The recent financial crisis has highlighted the need for better
valuation models and risk management procedures, better understanding of
structured products, and has called into question the actions of many
financial institutions. It has become commonplace to blame the
inadequacy of credit risk models, claiming that the crisis was due to
sophisticated and obscure products being traded, but practitioners have
for a long time been aware of the dangers and limitations of credit
models. It would seem that a lack of understanding of these models is
the root cause of their failures but until now little analysis had been
published on the subject and, when published, it had gained very limited
attention.
Credit Models and the Crisis is a succinct but technical analysis of
the key aspects of the credit derivatives modeling problems, tracing the
development (and flaws) of new quantitative methods for credit
derivatives and CDOs up to and through the credit crisis.

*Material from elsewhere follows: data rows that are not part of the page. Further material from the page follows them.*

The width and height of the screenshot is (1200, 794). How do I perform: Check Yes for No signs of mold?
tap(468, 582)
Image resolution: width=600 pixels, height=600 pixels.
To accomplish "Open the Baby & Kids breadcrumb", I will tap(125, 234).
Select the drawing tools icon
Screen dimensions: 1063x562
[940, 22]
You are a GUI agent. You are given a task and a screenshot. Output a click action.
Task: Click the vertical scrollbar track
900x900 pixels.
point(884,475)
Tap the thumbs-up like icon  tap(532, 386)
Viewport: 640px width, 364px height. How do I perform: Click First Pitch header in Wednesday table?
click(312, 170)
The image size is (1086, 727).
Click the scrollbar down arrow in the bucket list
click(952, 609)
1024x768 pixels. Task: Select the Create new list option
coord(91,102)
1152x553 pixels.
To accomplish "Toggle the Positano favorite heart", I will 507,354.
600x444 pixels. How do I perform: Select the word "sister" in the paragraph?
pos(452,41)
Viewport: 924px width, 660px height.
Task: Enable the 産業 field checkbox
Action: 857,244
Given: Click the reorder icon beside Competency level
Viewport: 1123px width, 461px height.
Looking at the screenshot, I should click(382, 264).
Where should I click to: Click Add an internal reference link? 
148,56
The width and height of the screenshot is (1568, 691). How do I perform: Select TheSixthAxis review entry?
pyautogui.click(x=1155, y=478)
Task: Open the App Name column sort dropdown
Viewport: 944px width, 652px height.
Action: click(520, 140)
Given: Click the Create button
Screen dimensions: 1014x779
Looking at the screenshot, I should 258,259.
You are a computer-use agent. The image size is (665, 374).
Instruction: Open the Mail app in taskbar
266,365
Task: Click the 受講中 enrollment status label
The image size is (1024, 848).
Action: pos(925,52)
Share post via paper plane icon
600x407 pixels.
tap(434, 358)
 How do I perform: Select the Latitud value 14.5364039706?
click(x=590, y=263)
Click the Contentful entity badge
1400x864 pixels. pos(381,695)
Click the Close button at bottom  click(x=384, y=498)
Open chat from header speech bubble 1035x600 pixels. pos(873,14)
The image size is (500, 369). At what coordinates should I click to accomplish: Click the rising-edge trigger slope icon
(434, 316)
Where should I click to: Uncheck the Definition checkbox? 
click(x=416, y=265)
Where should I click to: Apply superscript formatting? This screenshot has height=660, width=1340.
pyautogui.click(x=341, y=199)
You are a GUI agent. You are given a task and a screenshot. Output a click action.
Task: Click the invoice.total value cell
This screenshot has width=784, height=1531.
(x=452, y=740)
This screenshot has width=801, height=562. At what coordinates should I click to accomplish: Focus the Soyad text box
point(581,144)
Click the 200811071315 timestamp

Responding to
the immediate need for clarity in the market and academic research
environments, this book follows the development of credit derivatives
and CDOs at a technical level, analyzing the impact, strengths and
weaknesses of methods ranging from the introduction of the Gaussian
Copula model and the related implied correlations to the introduction of
arbitrage-free dynamic loss models capable of calibrating all the
tranches for all the maturities at the same time. It also illustrates
the implied copula, a method that can consistently account for CDOs with
different attachment and detachment points but not for different
maturities, and explains why the Gaussian Copula model is still used in
its base correlation formulation.
The book reports both alarming pre-crisis research and market examples,
as well as commentary through history, using data up to the end of 2009,
making it an important addition to modern derivatives literature. With
banks and regulators struggling to fully analyze at a technical level,
many of the flaws in modern financial models, it will be indispensable
for quantitative practitioners and academics who want to develop stable
and functional models in the future.